En 2001, les bonnes relations de Monrovia avec la communauté internationale ne sont plus qu’un souvenir. Notamment parce que Taylor s’est vu accusé par la Guinée voisine de tentatives de déstabilisation. Les États-Unis et la Grande-Bretagne poussent alors le Conseil de sécurité de l’ONU à adopter, le 7 mars 2001, une première résolution imposant un embargo sur la livraison d’armes au Liberia. L’étau se resserre davantage quand une deuxième résolution prohibe l’exportation de diamants dits « de sang » par ce pays et interdit de voyages à l’étranger Taylor et ses proches collaborateurs. À l’intérieur du pays, le régime est accusé de réprimer l’opposition, pourtant dûment représentée au Parlement, de jeter en prison les journalistes insoumis et de laisser les milices gouvernementales « se payer » sur les populations civiles.

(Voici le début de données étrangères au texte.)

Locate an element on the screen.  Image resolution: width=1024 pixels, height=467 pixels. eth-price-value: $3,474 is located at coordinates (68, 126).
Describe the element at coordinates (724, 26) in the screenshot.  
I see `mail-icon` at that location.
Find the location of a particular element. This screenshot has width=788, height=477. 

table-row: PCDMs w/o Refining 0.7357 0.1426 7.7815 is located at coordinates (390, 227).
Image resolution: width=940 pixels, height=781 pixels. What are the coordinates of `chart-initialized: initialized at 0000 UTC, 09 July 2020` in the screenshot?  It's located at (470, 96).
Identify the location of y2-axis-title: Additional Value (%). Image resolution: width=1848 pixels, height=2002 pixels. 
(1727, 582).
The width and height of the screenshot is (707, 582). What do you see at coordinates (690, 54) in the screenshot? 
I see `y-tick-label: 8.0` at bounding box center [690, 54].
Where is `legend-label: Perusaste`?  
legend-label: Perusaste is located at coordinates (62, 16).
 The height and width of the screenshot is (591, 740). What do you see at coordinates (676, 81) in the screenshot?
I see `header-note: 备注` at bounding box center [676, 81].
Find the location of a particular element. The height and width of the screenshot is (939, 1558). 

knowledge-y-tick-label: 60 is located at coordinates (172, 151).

Non moins inquiétant, il est apparu que le bois s’était progressivement substitué aux diamants comme source principale de financement du réseau Taylor. Le rapport publié en mars 2003 par l’organisation non gouvernementale britannique Global Witness détaille le fonctionnement d’une économie de rapines. Les entreprises du secteur, à l’image de la plus grande, Oriental Timber Company (OTC), sont intimement liées au premier cercle du pouvoir. Elles exportaient du bois depuis les ports de Buchanan, de Harper et de Greenville (dont la gestion leur a été officiellement confiée), mais organisaient aussi l’importation illégale d’armes. La Forestry Development Authority a toujours fonctionné dans une opacité totale. Siège notamment à son conseil d’administration Bob Taylor, le frère de Charles. En mai 2003, le Conseil de sécurité décide d’interdire l’exportation de bois libérien, à compter du mois de juillet.

L’économie de prébende atteint vite ses limites. Le taux de croissance tombe à 5 % en 2001, derniers chiffres fiables dont on dispose. Les flux de l’aide internationale sont passés de 300 millions de dollars en 1998-2000 à 32 millions de dollars en 2001. La situation des quelque trois millions de Libériens, qui commençaient à peine à renaître à la vie après la première guerre civile, s’est à nouveau détériorée, tandis que les comptes en banque de Taylor et de sa bande ne cessaient de grossir (voir encadré p. 11). Le pays a mal et ne sait plus comment exorciser ses vieux démons. La « république Firestone », qui a fait le bonheur de la minorité américano-libérienne, s’est distinguée par le maintien dans la misère de l’immense majorité de la population jusqu’à la fin des années 1970. Puis le régime kaki de Samuel Doe a enfoncé l’économie durant la décennie 1980. Tandis que l’effroyable guerre civile devait ensuite tout détruire, hommes et infrastructures, de 1990 à 1996. L’équipe Taylor a noirci le tableau par son savoir-faire dans la gestion clanique du pouvoir et l’accaparement de la richesse nationale. Les Libériens verraient bien Charles Ghankay Taylor s’installer définitivement à Calabar, privé de ses jeunes freedom fighters. Une résidence l’attend dans cette ville de l’État de Cross River, dans le sud-est du Nigeria.